- Provided material -
───
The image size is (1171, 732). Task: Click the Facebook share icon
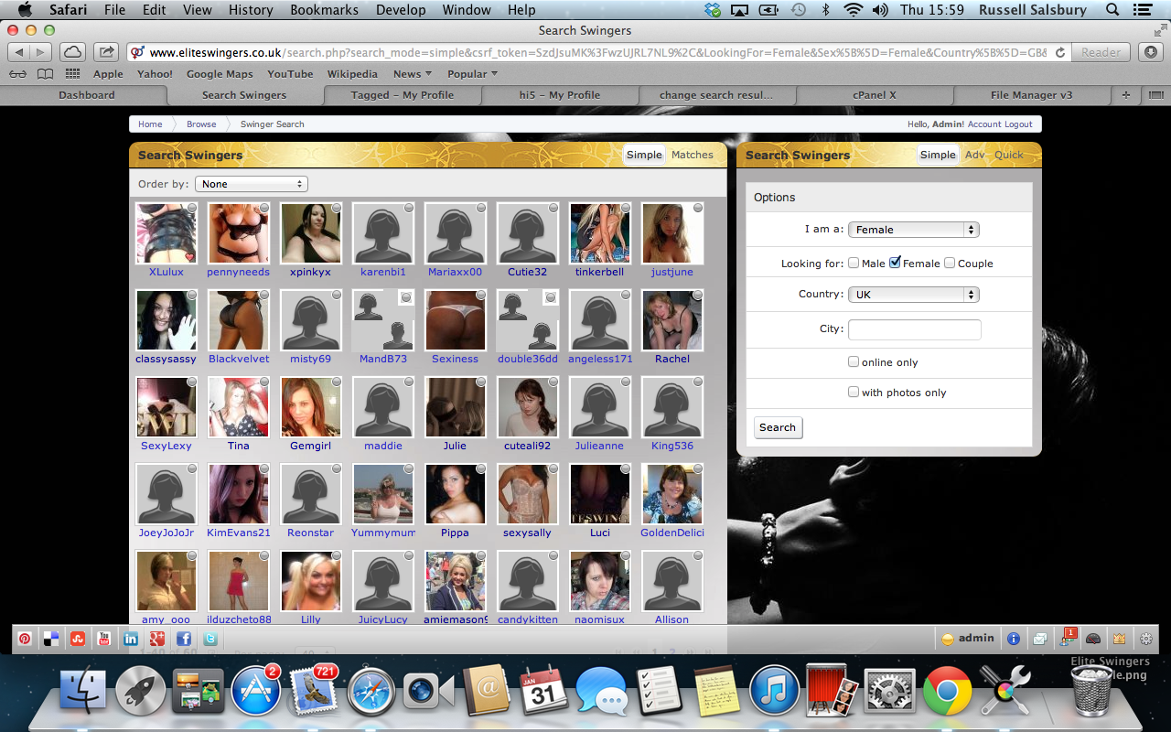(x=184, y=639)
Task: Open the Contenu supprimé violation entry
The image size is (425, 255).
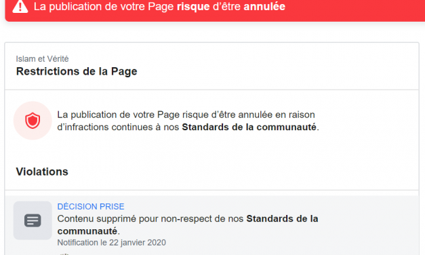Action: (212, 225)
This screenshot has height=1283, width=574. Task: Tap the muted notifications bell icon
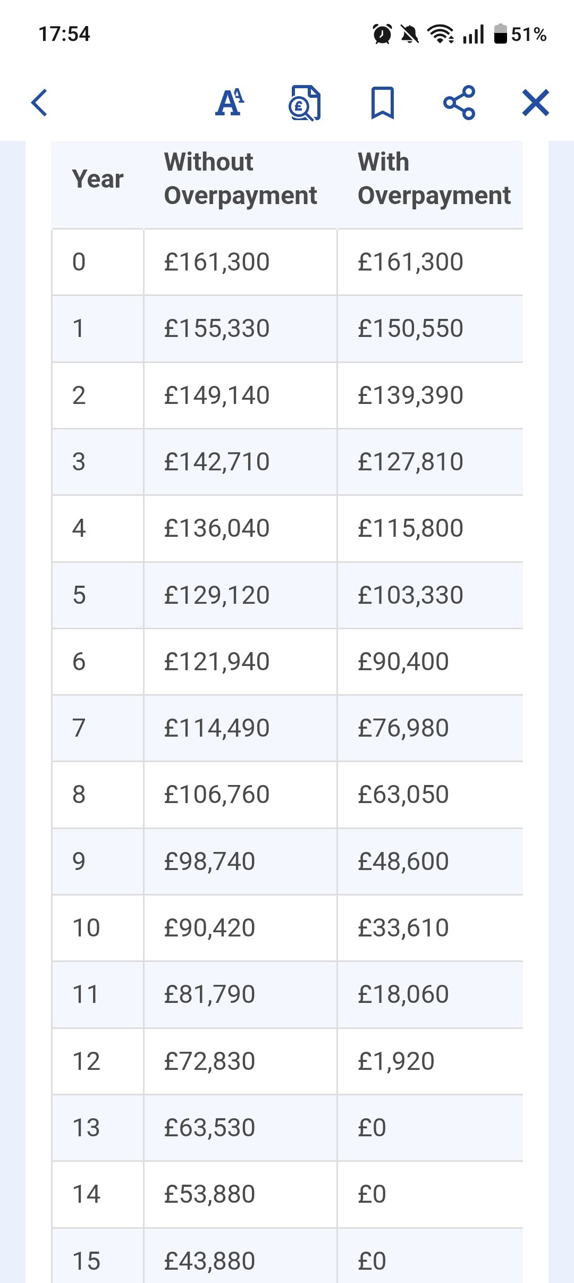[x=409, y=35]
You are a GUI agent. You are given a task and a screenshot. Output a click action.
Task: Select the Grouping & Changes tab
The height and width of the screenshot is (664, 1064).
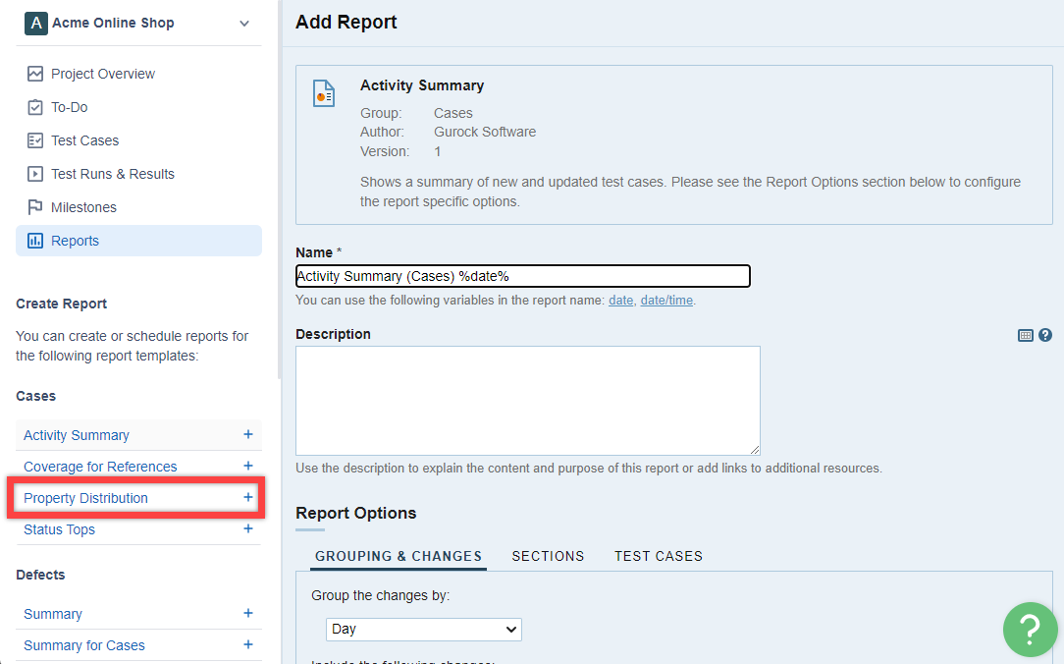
───
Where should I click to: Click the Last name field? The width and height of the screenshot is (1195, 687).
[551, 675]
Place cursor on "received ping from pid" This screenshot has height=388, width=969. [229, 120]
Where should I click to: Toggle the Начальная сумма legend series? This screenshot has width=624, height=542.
───
- Required action -
Start with the line above that contains "Where should I click to: Click" and end with the line that contains "Where should I click to: Toggle". Write out those lines exactly, and only those.

- Your solution -
Where should I click to: Click the Last name field? The width and height of the screenshot is (1195, 687).
[551, 675]
Place cursor on "received ping from pid" This screenshot has height=388, width=969. [229, 120]
Where should I click to: Toggle the Начальная сумма legend series? This screenshot has width=624, height=542.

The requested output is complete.